The researchers analyzed the effectiveness of CIS43LS in two ways. Based on time to first P. falciparum infection over the 24-week study period, the high dose (40 mg/kg) of CIS43LS was 88.2% effective in preventing infection, while the lower dose (10 mg/kg) was 75% effective . . Analysis of the proportion of participants infected with P. falciparum at any time during the 24-week study period showed that the high dose was 76.7% effective in preventing infection, while the low dose was 54.2% effective.
“These first field results, demonstrating that monoclonal antibodies safely provide high levels of protection against intensive malaria transmission in healthy adults, pave the way for further research to determine whether such an intervention can prevent malaria in infants, children and pregnant women.” – Dr. Said Seder. “We hope that monoclonal antibodies will revolutionize malaria prevention in endemic regions.”
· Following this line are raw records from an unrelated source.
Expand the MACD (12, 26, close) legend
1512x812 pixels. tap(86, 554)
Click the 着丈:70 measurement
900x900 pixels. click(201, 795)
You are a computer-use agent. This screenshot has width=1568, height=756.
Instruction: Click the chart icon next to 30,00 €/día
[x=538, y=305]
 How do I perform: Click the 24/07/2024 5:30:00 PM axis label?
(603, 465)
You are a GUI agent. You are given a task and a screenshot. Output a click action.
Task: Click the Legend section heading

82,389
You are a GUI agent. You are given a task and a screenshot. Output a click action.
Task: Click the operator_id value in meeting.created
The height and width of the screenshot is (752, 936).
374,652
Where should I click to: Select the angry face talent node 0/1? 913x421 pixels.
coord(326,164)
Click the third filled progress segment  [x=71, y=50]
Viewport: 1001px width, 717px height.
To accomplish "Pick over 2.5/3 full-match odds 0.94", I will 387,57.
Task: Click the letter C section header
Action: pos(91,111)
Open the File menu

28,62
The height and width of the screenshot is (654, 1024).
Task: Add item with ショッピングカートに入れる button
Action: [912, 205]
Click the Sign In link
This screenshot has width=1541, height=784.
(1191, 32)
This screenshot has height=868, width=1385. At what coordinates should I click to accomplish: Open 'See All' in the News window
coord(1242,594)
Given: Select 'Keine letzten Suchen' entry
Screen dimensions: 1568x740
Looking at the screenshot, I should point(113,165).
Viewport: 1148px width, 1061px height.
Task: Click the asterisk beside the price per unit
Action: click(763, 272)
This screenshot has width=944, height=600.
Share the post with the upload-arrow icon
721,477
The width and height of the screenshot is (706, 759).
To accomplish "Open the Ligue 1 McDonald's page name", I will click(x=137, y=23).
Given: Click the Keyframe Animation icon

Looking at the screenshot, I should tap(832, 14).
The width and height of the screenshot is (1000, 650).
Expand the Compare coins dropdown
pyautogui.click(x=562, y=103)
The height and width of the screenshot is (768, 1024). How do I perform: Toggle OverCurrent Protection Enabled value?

Dr. Seder and colleagues have developed a second antimalarial monoclonal antibody, L9LS, which is much more potent than CIS43LS and can therefore be given at a lower dose as an injection under the skin (subcutaneously) rather than by intravenous infusion. Early Phase NIAID L9LS Trials in the United States Show Antibodies to be Safe and Prevent malaria infection for 21 days in 15 of 17 healthy adults exposed to P. falciparum under carefully controlled conditions. Two larger NIAID-funded phase 2 trials are underway in Mali and Kenya, evaluating the safety and efficacy of L9LS in infants, children, and adults.
Kasum Kayentao. Testing the safety and efficacy of antimalarial monoclonal antibodies in adults and children in Africa. Session 41—Progress in the Discovery and Clinical Development of Antimalarial Monoclonal Antibodies. ASTMH 2022 Annual Meeting, Seattle. Monday, October 31, 2022 5:40 PM PT.
Kassoum Kayentao et al., Safety and efficacy of monoclonal antibodies against malaria in Mali. New England Journal of Medicine DOI: 10.1056/NEJMoa2206966 (2022).
RL Wu et al. Low-dose subcutaneous or intravenous monoclonal antibody for malaria prophylaxis. New England Journal of Medicine DOI: 10.1056/NEJMoa2203067 (2022).